Apparently Brian could see just fine, because he swore again.

Taylor tried to imagine the feat of superhuman strength it was taking to direct the parachute away from the flaming trees. Amazingly, a moment later, they were headed back toward the center of the meadow.

Taylor clutched her arms tighter across her chest when, once again, they shot higher into the air. This time, they dropped just as suddenly. The descent was horrifying because they ended up below the tops of the towering conifers, within the ring of excoriating fire. Sparks spit and flew. Taylor gasped and shook her head to put out another flaming ash that landed on her forehead.

She was suddenly aware of how fast they were falling. Too fast. We’re falling too fast! Which was when it dawned on her that there was too much weight on the chute, that two of them hanging from the billowing nylon intended for just one was likely contributing to the difficulty Brian was having maneuvering them into the small open space.

“Keep your knees bent, so they’re off the ground when we land,” Brian repeated.

He knew she needed the reminder, because he knew this was her very first jump. She’d always thought it was stupid to purposely exit a perfectly functioning plane, even with a perfectly functioning parachute. She didn’t respond because her breathing had gone wonky again.

Taylor was fully aware that, assuming the parachute opened, most jumping accidents occurred on landing. In fact, that was how most smoke jumpers got injured—impaled on a tree branch, falling as they tried to free themselves from a perch high in some towering pine, or running into some object on landing, like a boulder, that crushed bones. Not to mention ending up smack-dab in the middle of a raging fire.

It had been a running joke between the two of them, whenever she’d flown Brian on smoke-jumping missions over the past summer, that he was going to get her into a parachute and out of a plane someday. She fought the urge to laugh at the absurdity of the position in which she found herself and realized that she was on the verge of hysteria. This was the sort of dire emergency that happened only in novels or movies.

Except, this was real.

“Knees up!” Brian ordered.

She kept her knees raised as Brian landed, running to keep up with the speed of the chute.

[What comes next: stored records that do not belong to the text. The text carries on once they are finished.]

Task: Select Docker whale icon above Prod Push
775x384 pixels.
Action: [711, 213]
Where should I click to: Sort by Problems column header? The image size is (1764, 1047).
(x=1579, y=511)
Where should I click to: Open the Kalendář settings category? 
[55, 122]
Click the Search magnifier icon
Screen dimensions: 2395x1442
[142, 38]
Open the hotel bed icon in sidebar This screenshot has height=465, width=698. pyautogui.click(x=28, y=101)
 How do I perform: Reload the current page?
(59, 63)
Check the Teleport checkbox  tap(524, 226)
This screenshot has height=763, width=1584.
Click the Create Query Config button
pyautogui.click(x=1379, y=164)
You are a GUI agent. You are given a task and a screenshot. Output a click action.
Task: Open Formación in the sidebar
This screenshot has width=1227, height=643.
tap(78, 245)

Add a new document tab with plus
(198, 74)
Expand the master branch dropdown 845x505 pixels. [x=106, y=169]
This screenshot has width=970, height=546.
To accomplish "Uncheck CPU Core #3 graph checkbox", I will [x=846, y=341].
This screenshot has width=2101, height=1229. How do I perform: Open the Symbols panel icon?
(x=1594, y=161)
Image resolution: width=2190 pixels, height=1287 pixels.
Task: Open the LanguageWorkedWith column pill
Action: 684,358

But a gust of wind tore at the nylon and knocked him sideways onto the grass. She felt a stone jab her hip as he rolled them over, so she was on top of him.

We’re down. And we’re not on fire!

There was no time for exultation. The chute was still full of air, and it was dragging them along the ground, faster and faster.

“We’re being pulled into the fire!” Taylor dug in her heels, but it didn’t help.

Brian reached between them to release the carabiner. He tossed her aside and was on his feet an instant later, deflating the Ram Air and gathering it into a ball.

Taylor tried to shove her way upright, but her body didn’t want to move. The air seared her lungs; the smoke was suffocating. She crouched close to the ground, where it was easier to breathe. She turned her head in a slow circle and felt her heart falter. She saw no break in the fire, no narrow passage between the burning trees through which they might escape. She had no idea why this meadow hadn’t burned yet, but it was only a matter of time before the wind blew burning embers onto the dry grass and brush, or charred trees began crashing down on top of them.

They were safely on the ground, but all they’d done was postpone the inevitable…and ensure their deaths would be excruciating.